第8話 冬子

冬子は、祥子の母親が買っていた箕面の地ビールを取り出した。スーパーでフェアをしていて余分に買ったという。店員の男の子ががっついてくるから負けちゃったとのことだったが、見ず知らずの人に飲まれるためには買っていないはずだ。

「これ、スタウトが一番よな」

祥子と坂野は、スタウトにペールエールにヴァイツェンと言われようと何が違うのかさっぱり分からない。

銀河高原ビールのヴァイツェンなら母親に飲まされたものの、あまり飲みたいものではなかった。あれ以降、一般のビールで何を飲んでも重みを感じなくて困る。アルコールと称した苦い炭酸飲料ばかりだという落胆があった。

ぬちゃぁあという音がした。壁に張り付いていた藍原の睾丸の肉片をレジ袋に捨てた。

自分の身体についたものを捨てたあと、すぐに風呂に入った。人面カラスが無理矢理引きちぎってしまったため、彼の出血が止まらないため、動かない彼の隣でシャワーを浴びた。

いつもと同じ水の音だが、背中を撫でられたように身震いした。神経が病んでいた。


彼の赤黒くなった股間に、右手の中指をおそるおそる近づけた。

残された睾丸に触れてみようとした。

しかし、すぐに我に帰った。バッチいものに触れる必要がなかった。

ビールを飲み干すと、冬子は、10%のアルコール分であるレモン味のチューハイを口にしていた。彼女の右腕の男が必死に働いている傍らで飲酒をする理由が見えてこなかった。祥子は、彼女は単なるアル中なのかもしれないと危ぶんだ。

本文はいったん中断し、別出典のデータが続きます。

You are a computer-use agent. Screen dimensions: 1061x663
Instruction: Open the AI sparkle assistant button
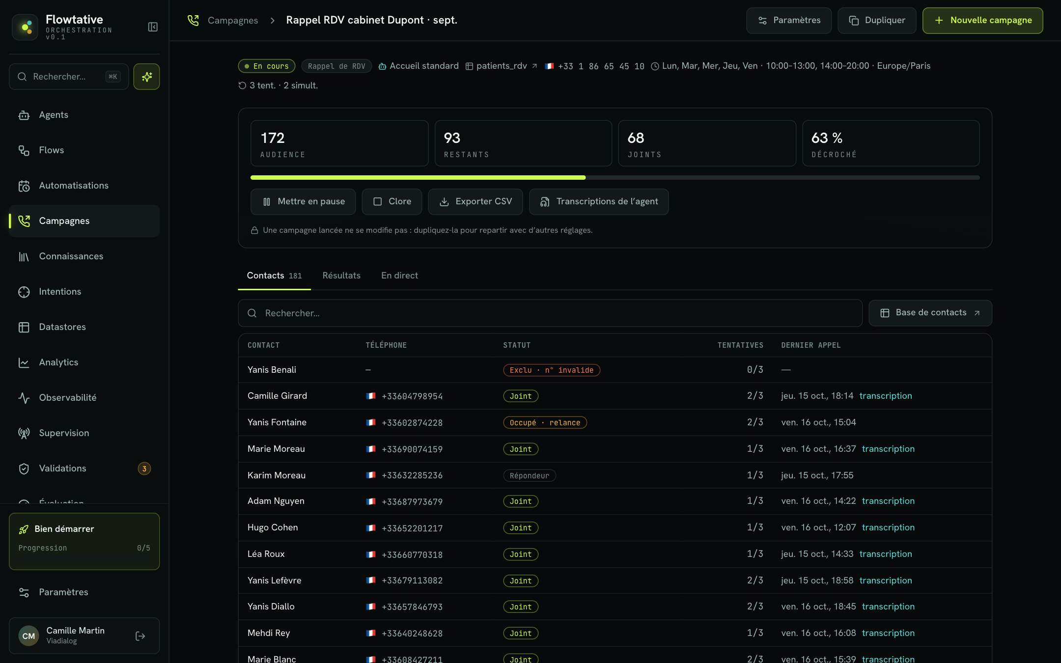point(146,77)
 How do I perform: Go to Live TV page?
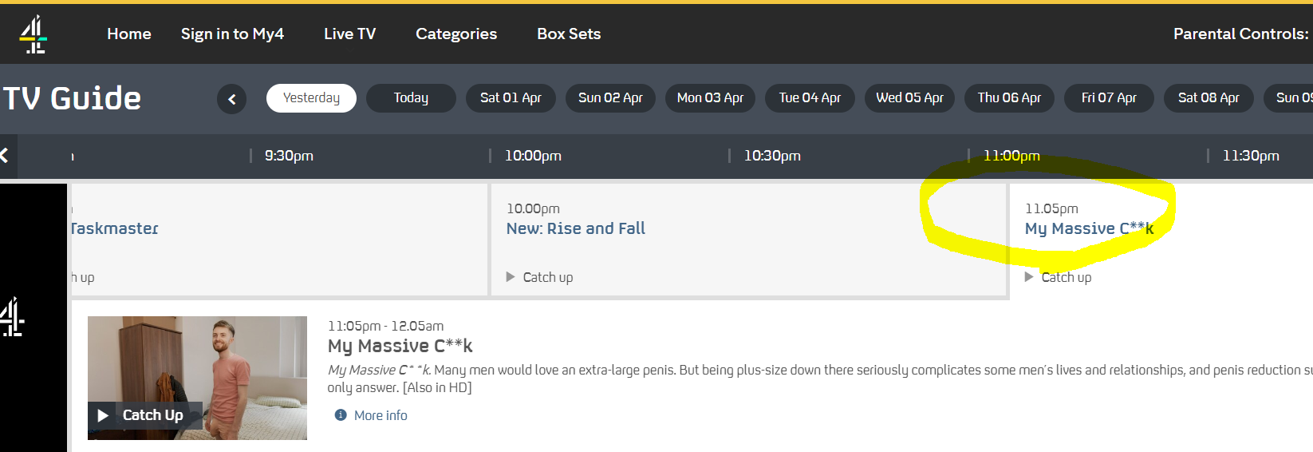click(349, 34)
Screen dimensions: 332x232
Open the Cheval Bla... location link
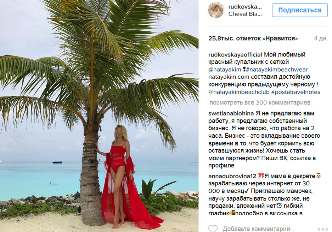[245, 14]
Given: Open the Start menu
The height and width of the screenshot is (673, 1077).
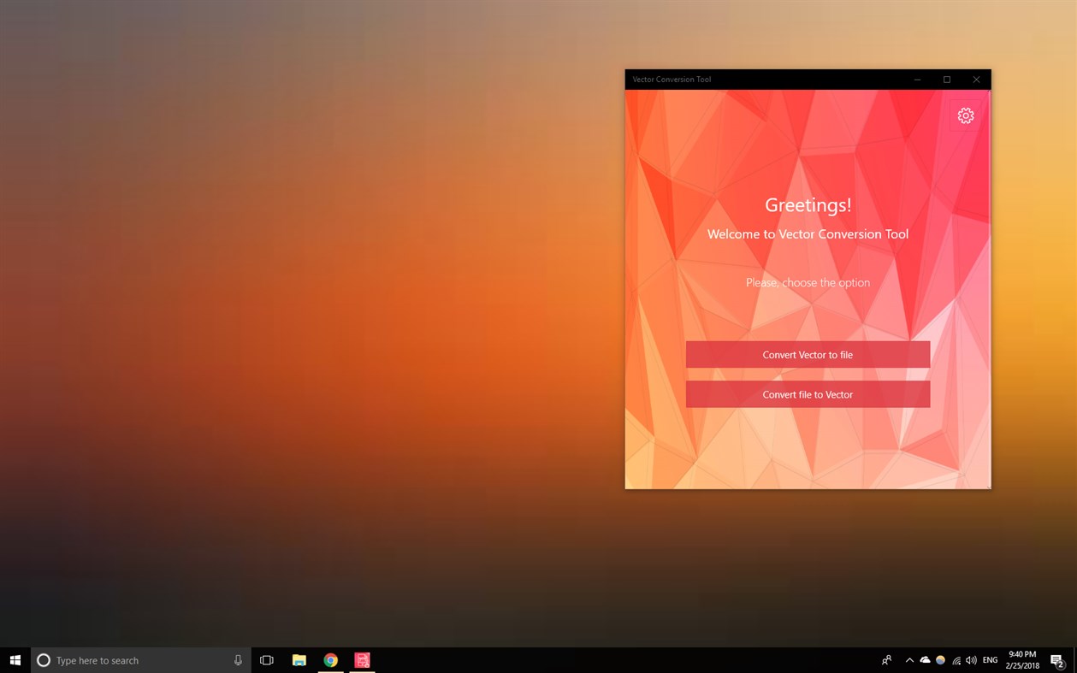Looking at the screenshot, I should (x=15, y=659).
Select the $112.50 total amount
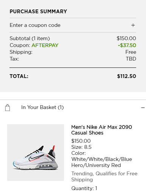 (127, 76)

肉片は可燃ごみ袋に捨てた。藍原の触った缶や瓶は別の袋だ。

現実感の無さは、薬剤を飲まされている気分であった。何に対する罰なのだろうがなと自嘲した。

ごみ袋の口をきつく縛って、坂野は外に持っていった。


「落ち着いた?」

「無理です。そもそもあなたたち誰なんですか」

「杉原祥子。たしか妹の友人よね? あんた」

「俺は坂野です。俺たちは人面カラスを追ってたんですよ」

「藍原くんはどうするんですか」

「ちょっとは自分で考えなよ。まぁいいけど。

山のなかでチンコまるだしで放置しとくことにした。立ちションしてたら野良動物に噛みつかれて失神ってことにしておいてあげる」

「うまくいくと思いませんが」

「大丈夫。もし疑われたとしたら私たちが有利なように証言してあげる」

手際が良いのか悪いのか判じかねたものの、祥子としても彼女たちに帰ってもらうわけにはいかなくなった。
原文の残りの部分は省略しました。